Activity » Pictures excluded, please transcribe exactly the lines from the one with "Task: Click the edit" through the end of the records below, and nothing more.

[Dataset entries]
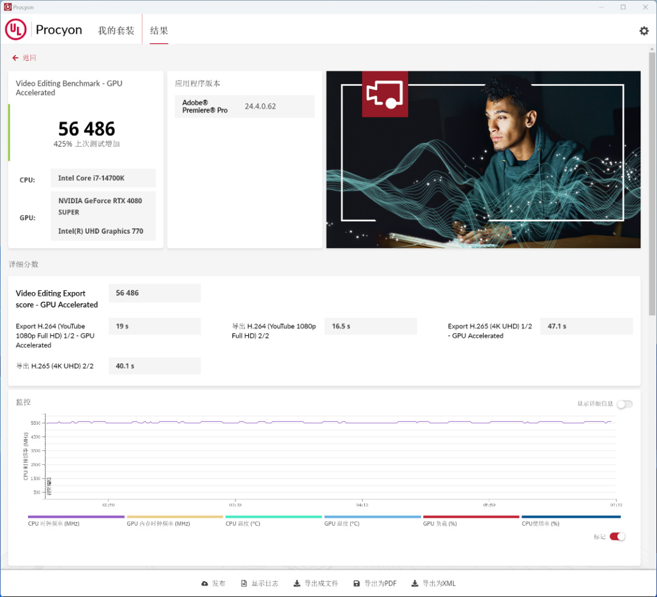Click the 导出为PDF save icon

click(x=356, y=584)
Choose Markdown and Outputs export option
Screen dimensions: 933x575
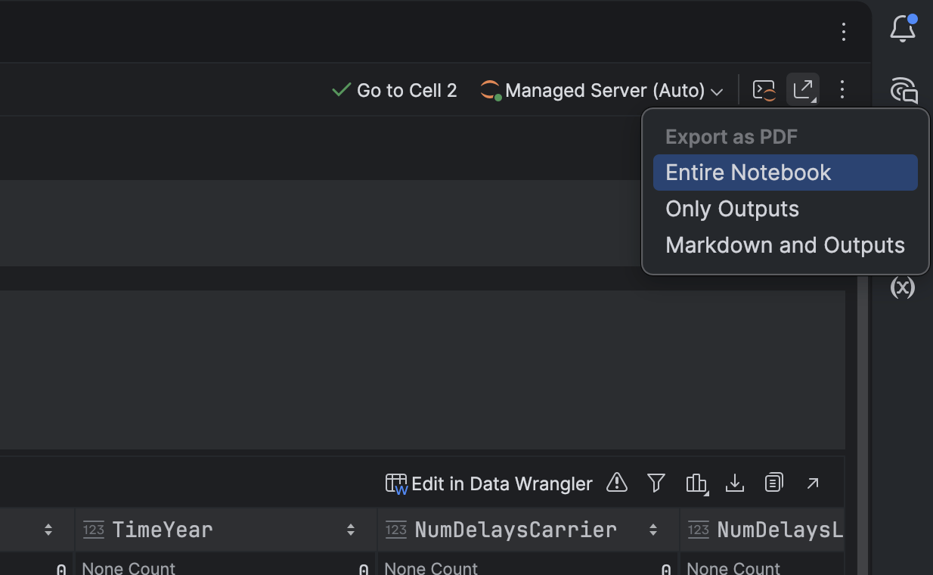point(785,245)
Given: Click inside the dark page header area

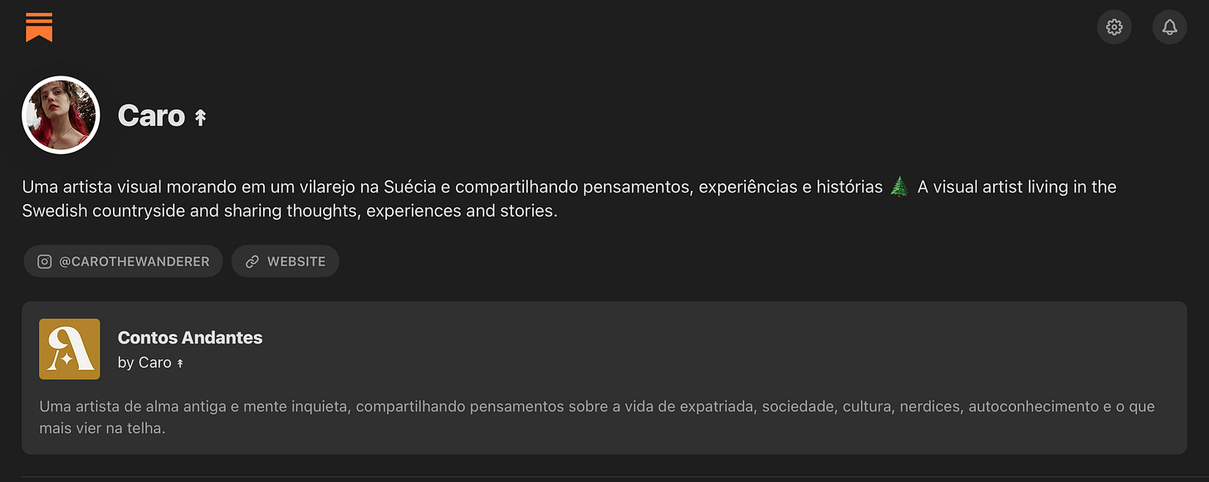Looking at the screenshot, I should pos(581,27).
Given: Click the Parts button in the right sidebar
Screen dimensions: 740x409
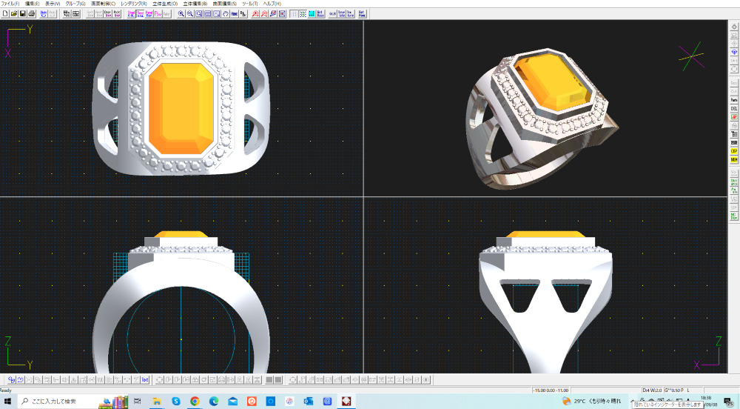Looking at the screenshot, I should (734, 99).
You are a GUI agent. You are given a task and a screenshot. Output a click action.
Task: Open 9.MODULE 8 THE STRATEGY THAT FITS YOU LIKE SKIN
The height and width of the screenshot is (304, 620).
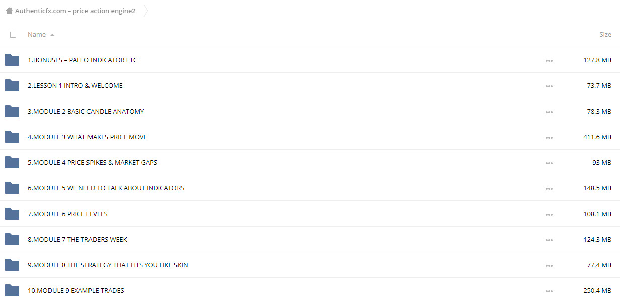[x=108, y=265]
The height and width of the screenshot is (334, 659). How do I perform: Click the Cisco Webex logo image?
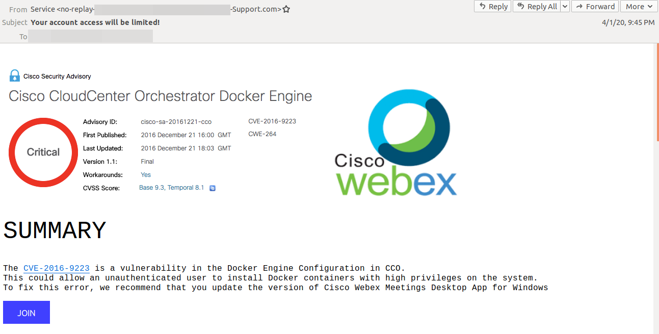point(396,146)
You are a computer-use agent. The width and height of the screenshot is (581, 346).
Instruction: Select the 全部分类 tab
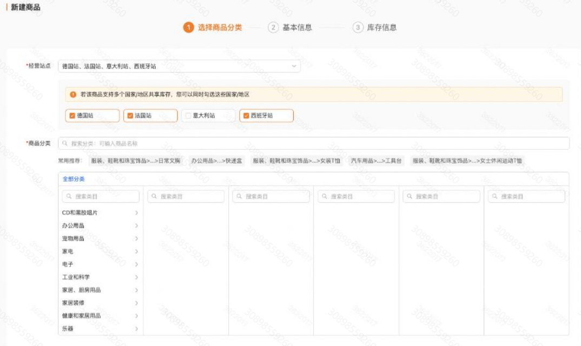[x=74, y=179]

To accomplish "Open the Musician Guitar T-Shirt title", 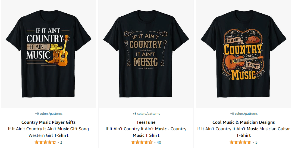I will [244, 132].
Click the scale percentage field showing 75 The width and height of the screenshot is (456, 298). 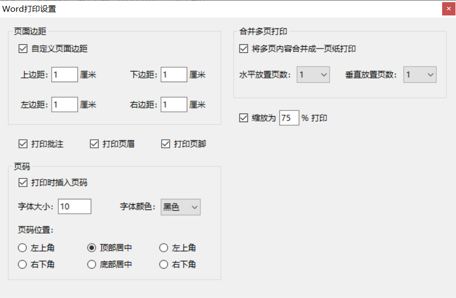289,118
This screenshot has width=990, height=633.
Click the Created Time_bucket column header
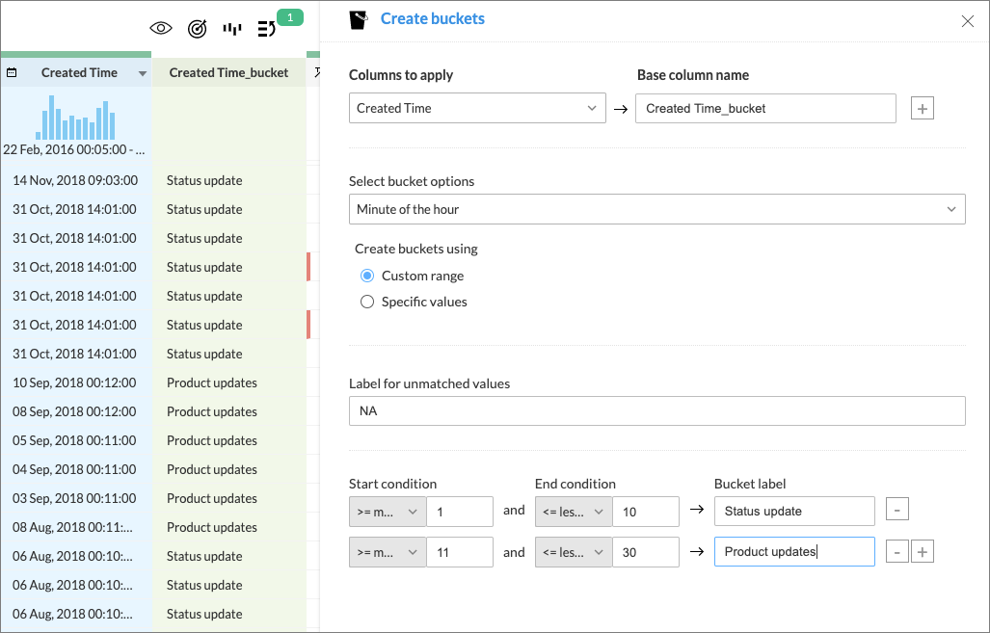pyautogui.click(x=228, y=73)
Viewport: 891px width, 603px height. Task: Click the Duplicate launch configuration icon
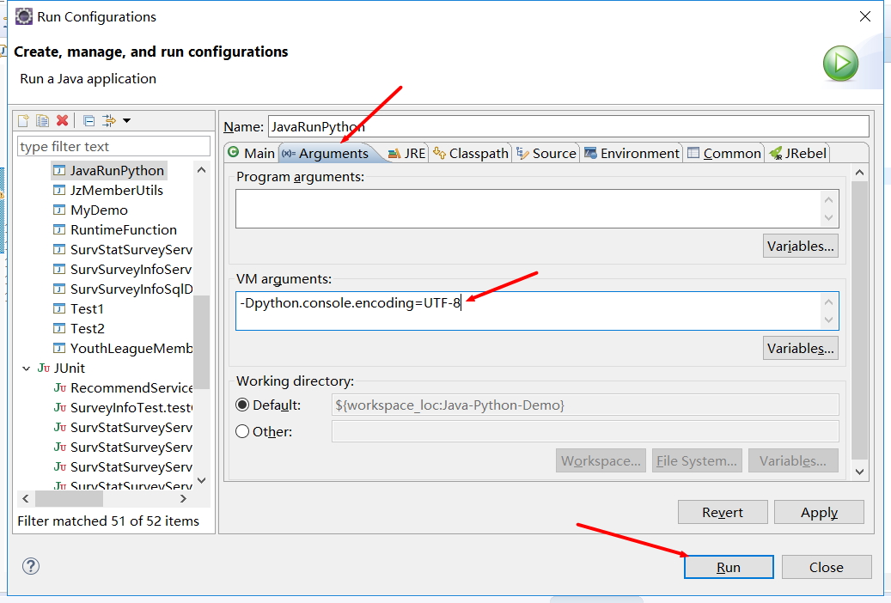pyautogui.click(x=42, y=120)
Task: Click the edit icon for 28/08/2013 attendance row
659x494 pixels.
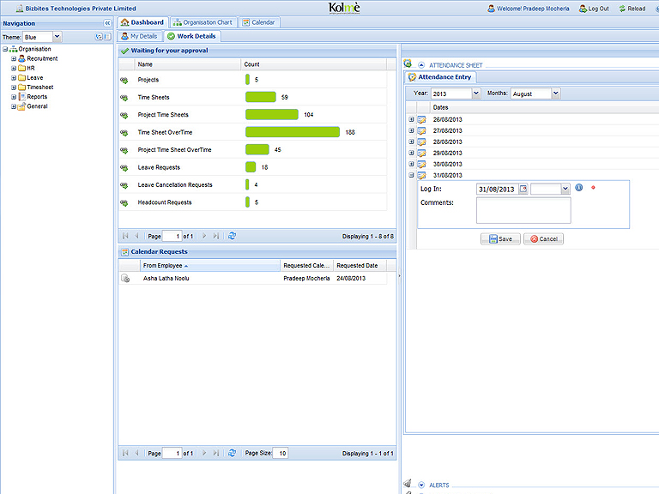Action: pyautogui.click(x=421, y=142)
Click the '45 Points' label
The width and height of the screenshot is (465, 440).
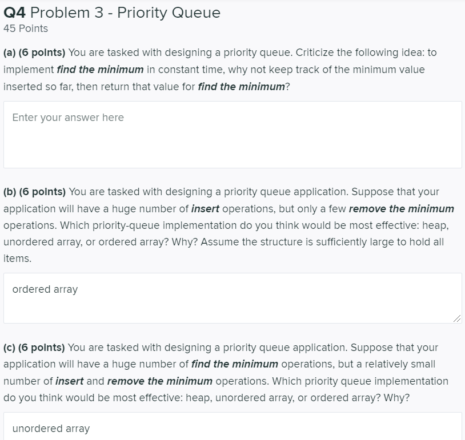pos(23,28)
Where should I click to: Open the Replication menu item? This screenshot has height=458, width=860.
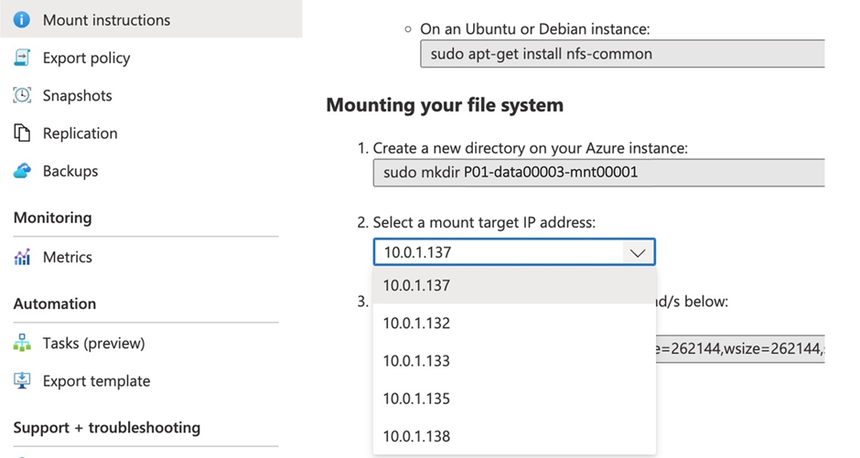81,133
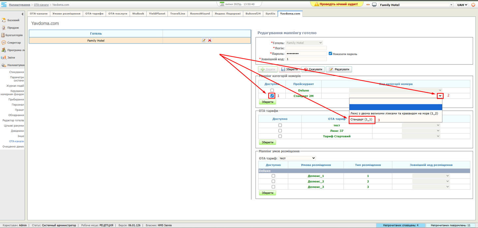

Reply »
Task: Click the edit icon for 28/08/2013 attendance row
659x494 pixels.
Action: pyautogui.click(x=421, y=142)
Click the '45 Points' label
The width and height of the screenshot is (465, 440).
pos(23,28)
Where should I click to: Open the Replication menu item? This screenshot has height=458, width=860.
81,133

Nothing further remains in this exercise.